>>
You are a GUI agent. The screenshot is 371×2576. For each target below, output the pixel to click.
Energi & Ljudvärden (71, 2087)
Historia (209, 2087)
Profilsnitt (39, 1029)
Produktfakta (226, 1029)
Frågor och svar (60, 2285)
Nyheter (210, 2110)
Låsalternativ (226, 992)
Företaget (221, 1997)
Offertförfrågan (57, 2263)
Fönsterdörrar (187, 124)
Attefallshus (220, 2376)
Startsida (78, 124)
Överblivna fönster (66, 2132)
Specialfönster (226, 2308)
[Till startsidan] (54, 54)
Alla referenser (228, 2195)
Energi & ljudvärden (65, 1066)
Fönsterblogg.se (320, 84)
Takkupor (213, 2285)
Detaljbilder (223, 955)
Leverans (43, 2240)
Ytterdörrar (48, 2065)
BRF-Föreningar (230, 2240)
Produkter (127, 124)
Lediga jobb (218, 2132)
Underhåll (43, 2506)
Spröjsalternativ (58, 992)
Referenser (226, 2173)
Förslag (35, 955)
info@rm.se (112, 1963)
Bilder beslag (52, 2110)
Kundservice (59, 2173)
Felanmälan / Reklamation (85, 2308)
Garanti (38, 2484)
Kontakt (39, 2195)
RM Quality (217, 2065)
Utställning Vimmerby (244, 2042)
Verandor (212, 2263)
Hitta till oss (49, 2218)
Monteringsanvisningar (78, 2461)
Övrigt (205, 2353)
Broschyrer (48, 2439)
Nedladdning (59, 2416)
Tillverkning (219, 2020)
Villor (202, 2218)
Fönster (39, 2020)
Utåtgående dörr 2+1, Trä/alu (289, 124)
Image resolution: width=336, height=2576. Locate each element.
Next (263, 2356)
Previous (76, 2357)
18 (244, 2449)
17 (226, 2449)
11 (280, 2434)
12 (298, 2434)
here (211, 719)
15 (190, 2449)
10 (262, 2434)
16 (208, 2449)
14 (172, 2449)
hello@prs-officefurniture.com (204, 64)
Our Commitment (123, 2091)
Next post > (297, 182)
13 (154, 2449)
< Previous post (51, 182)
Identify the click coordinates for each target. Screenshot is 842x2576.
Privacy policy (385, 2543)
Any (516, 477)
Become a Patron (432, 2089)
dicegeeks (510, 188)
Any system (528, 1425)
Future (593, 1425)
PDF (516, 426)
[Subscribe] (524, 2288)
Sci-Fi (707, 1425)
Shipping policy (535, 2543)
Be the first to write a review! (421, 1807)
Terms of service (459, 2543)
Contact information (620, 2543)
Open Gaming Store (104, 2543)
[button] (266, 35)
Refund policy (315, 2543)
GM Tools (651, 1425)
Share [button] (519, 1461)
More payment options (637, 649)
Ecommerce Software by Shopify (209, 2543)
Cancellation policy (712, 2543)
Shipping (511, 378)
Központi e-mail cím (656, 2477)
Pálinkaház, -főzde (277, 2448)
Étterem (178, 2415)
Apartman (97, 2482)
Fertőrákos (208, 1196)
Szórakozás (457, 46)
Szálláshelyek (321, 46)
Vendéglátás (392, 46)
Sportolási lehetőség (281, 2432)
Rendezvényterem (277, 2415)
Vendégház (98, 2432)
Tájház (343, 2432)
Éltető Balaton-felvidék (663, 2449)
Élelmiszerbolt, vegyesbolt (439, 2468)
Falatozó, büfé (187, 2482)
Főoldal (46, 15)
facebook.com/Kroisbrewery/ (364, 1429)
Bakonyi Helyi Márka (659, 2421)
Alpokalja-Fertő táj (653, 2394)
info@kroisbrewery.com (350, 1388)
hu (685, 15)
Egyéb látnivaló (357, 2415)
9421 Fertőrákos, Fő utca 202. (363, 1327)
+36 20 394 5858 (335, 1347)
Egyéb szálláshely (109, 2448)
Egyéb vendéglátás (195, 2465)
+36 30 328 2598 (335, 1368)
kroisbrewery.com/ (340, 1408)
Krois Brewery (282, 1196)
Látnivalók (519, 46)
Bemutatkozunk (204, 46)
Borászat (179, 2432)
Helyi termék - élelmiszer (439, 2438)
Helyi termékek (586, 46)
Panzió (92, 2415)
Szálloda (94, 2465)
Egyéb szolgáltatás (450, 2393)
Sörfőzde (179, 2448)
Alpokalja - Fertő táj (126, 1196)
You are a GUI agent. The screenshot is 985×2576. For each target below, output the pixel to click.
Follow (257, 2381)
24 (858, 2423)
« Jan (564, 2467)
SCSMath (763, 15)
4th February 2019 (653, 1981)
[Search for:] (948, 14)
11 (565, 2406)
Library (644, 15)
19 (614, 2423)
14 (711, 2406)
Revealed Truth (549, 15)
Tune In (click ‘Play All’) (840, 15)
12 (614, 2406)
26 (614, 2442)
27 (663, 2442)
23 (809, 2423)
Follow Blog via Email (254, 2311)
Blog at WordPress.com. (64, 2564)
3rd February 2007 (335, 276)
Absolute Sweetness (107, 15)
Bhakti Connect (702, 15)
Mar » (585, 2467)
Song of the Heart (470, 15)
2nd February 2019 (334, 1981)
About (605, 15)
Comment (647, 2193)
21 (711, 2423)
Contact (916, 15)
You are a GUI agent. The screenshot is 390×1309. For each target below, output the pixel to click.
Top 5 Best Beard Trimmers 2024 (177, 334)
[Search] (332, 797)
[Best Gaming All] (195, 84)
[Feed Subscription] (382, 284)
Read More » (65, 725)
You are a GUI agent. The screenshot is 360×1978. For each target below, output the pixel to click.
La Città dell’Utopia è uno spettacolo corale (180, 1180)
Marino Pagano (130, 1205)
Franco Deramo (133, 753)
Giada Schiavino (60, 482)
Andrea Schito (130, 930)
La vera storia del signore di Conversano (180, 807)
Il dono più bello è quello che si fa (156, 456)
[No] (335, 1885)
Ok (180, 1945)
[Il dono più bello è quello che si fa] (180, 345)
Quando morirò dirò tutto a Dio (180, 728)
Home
<<
What you have to do => Please copy the entire listing, leaving each line exactly as written.

Answer section =>
You are a GUI agent. The screenshot is 371×2576. For each target below, output the pixel to click.
Energi & Ljudvärden (71, 2087)
Historia (209, 2087)
Profilsnitt (39, 1029)
Produktfakta (226, 1029)
Frågor och svar (60, 2285)
Nyheter (210, 2110)
Låsalternativ (226, 992)
Företaget (221, 1997)
Offertförfrågan (57, 2263)
Fönsterdörrar (187, 124)
Attefallshus (220, 2376)
Startsida (78, 124)
Överblivna fönster (66, 2132)
Specialfönster (226, 2308)
[Till startsidan] (54, 54)
Alla referenser (228, 2195)
Energi & ljudvärden (65, 1066)
Fönsterblogg.se (320, 84)
Takkupor (213, 2285)
Detaljbilder (223, 955)
Leverans (43, 2240)
Ytterdörrar (48, 2065)
BRF-Föreningar (230, 2240)
Produkter (127, 124)
Lediga jobb (218, 2132)
Underhåll (43, 2506)
Spröjsalternativ (58, 992)
Referenser (226, 2173)
Förslag (35, 955)
info@rm.se (112, 1963)
Bilder beslag (52, 2110)
Kundservice (59, 2173)
Felanmälan / Reklamation (85, 2308)
Garanti (38, 2484)
Kontakt (39, 2195)
RM Quality (217, 2065)
Utställning Vimmerby (244, 2042)
Verandor (212, 2263)
Hitta till oss (49, 2218)
Monteringsanvisningar (78, 2461)
Övrigt (205, 2353)
Broschyrer (48, 2439)
Nedladdning (59, 2416)
Tillverkning (219, 2020)
Villor (202, 2218)
Fönster (39, 2020)
Utåtgående dörr 2+1, Trä/alu (289, 124)
Image resolution: width=336, height=2576. Locate each element.
Next (263, 2356)
Previous (76, 2357)
18 (244, 2449)
17 (226, 2449)
11 (280, 2434)
12 (298, 2434)
here (211, 719)
15 (190, 2449)
10 (262, 2434)
16 (208, 2449)
14 (172, 2449)
hello@prs-officefurniture.com (204, 64)
Our Commitment (123, 2091)
Next post > (297, 182)
13 (154, 2449)
< Previous post (51, 182)
Identify the click coordinates for each target. Screenshot is 842x2576.
Privacy policy (385, 2543)
Any (516, 477)
Become a Patron (432, 2089)
dicegeeks (510, 188)
Any system (528, 1425)
Future (593, 1425)
PDF (516, 426)
[Subscribe] (524, 2288)
Sci-Fi (707, 1425)
Shipping policy (535, 2543)
Be the first to write a review! (421, 1807)
Terms of service (459, 2543)
Contact information (620, 2543)
Open Gaming Store (104, 2543)
[button] (266, 35)
Refund policy (315, 2543)
GM Tools (651, 1425)
Share [button] (519, 1461)
More payment options (637, 649)
Ecommerce Software by Shopify (209, 2543)
Cancellation policy (712, 2543)
Shipping (511, 378)
Központi e-mail cím (656, 2477)
Pálinkaház, -főzde (277, 2448)
Étterem (178, 2415)
Apartman (97, 2482)
Fertőrákos (208, 1196)
Szórakozás (457, 46)
Szálláshelyek (321, 46)
Vendéglátás (392, 46)
Sportolási lehetőség (281, 2432)
Rendezvényterem (277, 2415)
Vendégház (98, 2432)
Tájház (343, 2432)
Éltető Balaton-felvidék (663, 2449)
Élelmiszerbolt, vegyesbolt (439, 2468)
Falatozó, büfé (187, 2482)
Főoldal (46, 15)
facebook.com/Kroisbrewery/ (364, 1429)
Bakonyi Helyi Márka (659, 2421)
Alpokalja-Fertő táj (653, 2394)
info@kroisbrewery.com (350, 1388)
hu (685, 15)
Egyéb látnivaló (357, 2415)
9421 Fertőrákos, Fő utca 202. (363, 1327)
+36 20 394 5858 (335, 1347)
Egyéb szálláshely (109, 2448)
Egyéb vendéglátás (195, 2465)
+36 30 328 2598 (335, 1368)
kroisbrewery.com/ (340, 1408)
Krois Brewery (282, 1196)
Látnivalók (519, 46)
Bemutatkozunk (204, 46)
Borászat (179, 2432)
Helyi termék - élelmiszer (439, 2438)
Helyi termékek (586, 46)
Panzió (92, 2415)
Szálloda (94, 2465)
Egyéb szolgáltatás (450, 2393)
Sörfőzde (179, 2448)
Alpokalja - Fertő táj (126, 1196)
You are a GUI agent. The screenshot is 985×2576. For each target below, output the pixel to click.
Follow (257, 2381)
24 (858, 2423)
« Jan (564, 2467)
SCSMath (763, 15)
4th February 2019 (653, 1981)
[Search for:] (948, 14)
11 (565, 2406)
Library (644, 15)
19 (614, 2423)
14 (711, 2406)
Revealed Truth (549, 15)
Tune In (click ‘Play All’) (840, 15)
12 (614, 2406)
26 (614, 2442)
27 (663, 2442)
23 (809, 2423)
Follow Blog via Email (254, 2311)
Blog at WordPress.com. (64, 2564)
3rd February 2007 (335, 276)
Absolute Sweetness (107, 15)
Bhakti Connect (702, 15)
Mar » (585, 2467)
Song of the Heart (470, 15)
2nd February 2019 (334, 1981)
About (605, 15)
Comment (647, 2193)
21 (711, 2423)
Contact (916, 15)
You are a GUI agent. The screenshot is 390×1309. For each target below, output the pixel to click.
Top 5 Best Beard Trimmers 2024 (177, 334)
[Search] (332, 797)
[Best Gaming All] (195, 84)
[Feed Subscription] (382, 284)
Read More » (65, 725)
You are a GUI agent. The screenshot is 360×1978. For each target below, output the pixel to click.
La Città dell’Utopia è uno spettacolo corale (180, 1180)
Marino Pagano (130, 1205)
Franco Deramo (133, 753)
Giada Schiavino (60, 482)
Andrea Schito (130, 930)
La vera storia del signore di Conversano (180, 807)
Il dono più bello è quello che si fa (156, 456)
[No] (335, 1885)
Ok (180, 1945)
[Il dono più bello è quello che si fa] (180, 345)
Quando morirò dirò tutto a Dio (180, 728)
Home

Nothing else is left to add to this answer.